Catholic Sisters Under European Communism

 photos

On Sunday, January 31, 2010, Sister M. John Vianney Vranak, SS.C.M. presented a film to the society called “Interrupted Lives: Catholic Sisters Under European Communism” at St. Matthew Slovak Evangelical Lutheran Church in Wilkes-Barre. The people who attended said it was a sobering experience and the film is a solemn reminder that we should always appreciate and be thankful for the freedom we have here in the United States; and hope our freedoms last forever.

This is a story which most Americans have never heard. The general population has frequently heard about the Holocaust, which of course, was an atrocity, but they have never been informed of what happened to more than one hundred MILLION Christians who lived under atheistic Communism.

We, the descendents of immigrants from Eastern and Central Europe, should be informed about what happened in our ancestral land. Had our parents and/or grandparents not risked their ocean voyage, poverty, and hardship, we might have been among those caught in the throes of an unreasonable government.

The documentary “Interrupted Lives,” which was recently released to the public by the United States Conference of Catholic Bishops is the result of several years of research by two Sisters of St.
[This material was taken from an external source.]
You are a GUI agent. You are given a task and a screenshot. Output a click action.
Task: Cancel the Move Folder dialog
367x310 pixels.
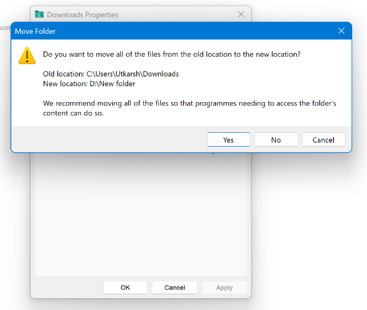(x=323, y=140)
Joseph of Concordia, Kansas, Sister Margaret Nacke and Sister Mary Savoie. Both Sisters, former College Professors, spent ten summers after the fall of Communism, assisting the Sisters in Romania as they tried to restore their lives in community.

Although these American Sisters did not understand Romanian, they began to piece together some of the experiences the Romanian Sisters were sharing with each other. They realized that what the Sisters had experienced between 1950 and 1989 had to be made known.
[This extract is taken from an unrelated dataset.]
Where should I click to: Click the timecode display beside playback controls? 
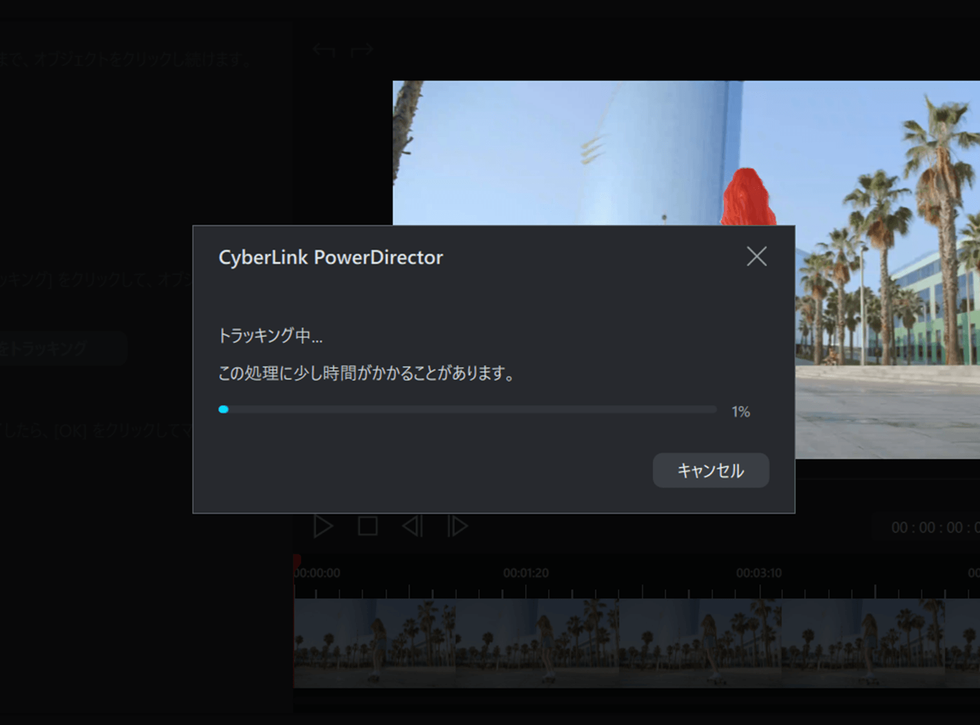click(934, 528)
Sisters Mary and Margaret came to understand that religious in other countries had had similar experiences during the Communist regime. In some cases, what had happened to religious in other countries was even worse.

They returned to the States with determination to do something about it. The result is an hour-long documentary which, hopefully, will reveal the faith, courage, and trust in Divine Providence which sustained thousands of religious women in the second half of the twentieth century.
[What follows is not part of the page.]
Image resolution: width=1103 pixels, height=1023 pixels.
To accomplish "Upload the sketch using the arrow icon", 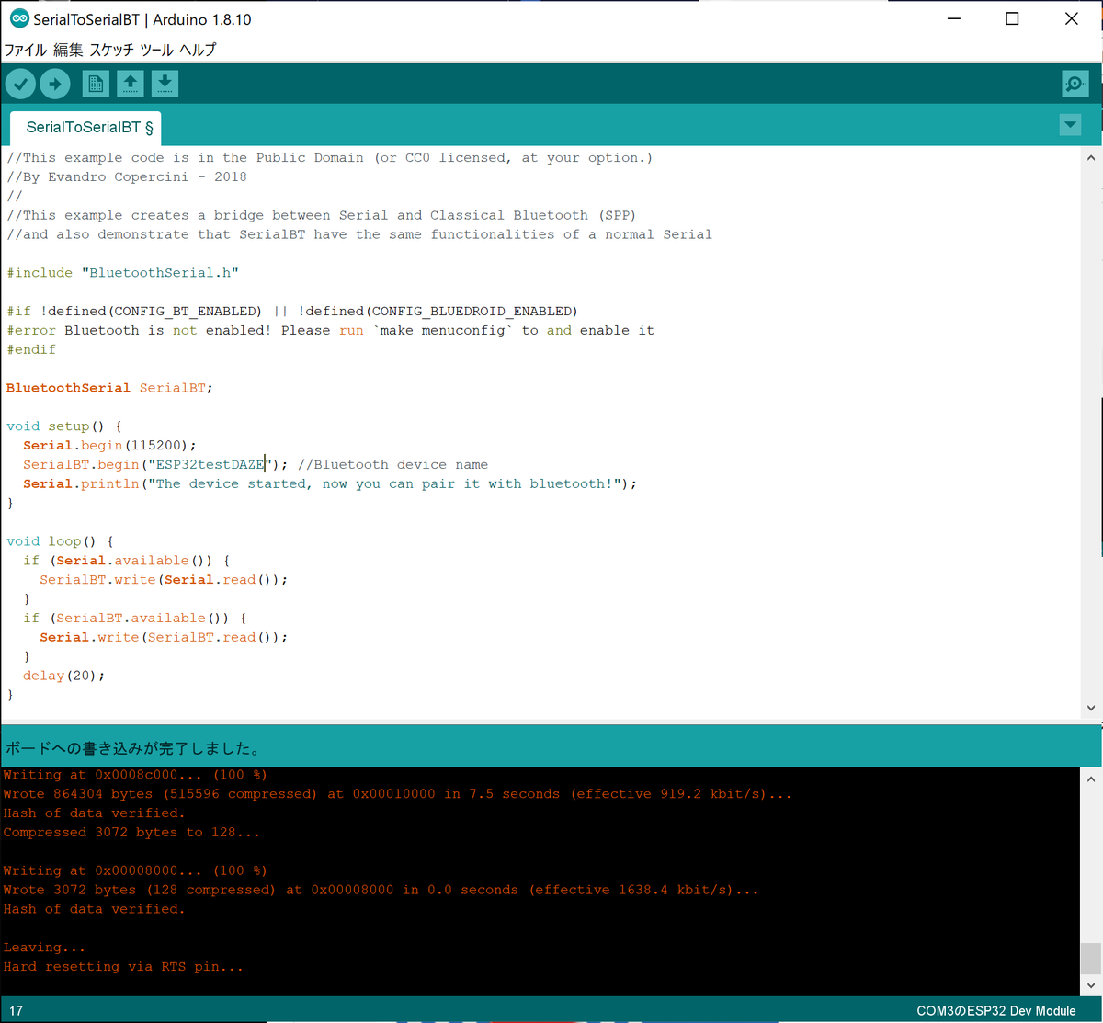I will pyautogui.click(x=54, y=83).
From the cover of the documentary case we read:

            They were Greek and Roman Catholic Sisters of Eastern and Central Europe. At the end of World War II, Stalin seized control of their countries, imposing a forty-year reign of atheistic rule, suppressing religious practice and disrupting the Sisters’ individual and community lives.

            “Interrupted Lives” explores the experiences of these Sisters through interviews with survivors as well as with the “Secret Sisters” who joined religious life during this time. They lived out their vocations in the underground until after the fall of the Berlin Wall in 1989. Many of these Sisters endured imprisonment, forced farm and factory labor, deportation, exile to Siberia, expulsion from their convents and seizure of their schools and hospitals.

            Filmed on location in Slovakia, Ukraine, Lithuania, Romania, Hungary, and the United States, “Interrupted Lives” is a powerful testimony to the faith, courage, and endurance of these women and all those who still today undergo persecution for political or religious beliefs.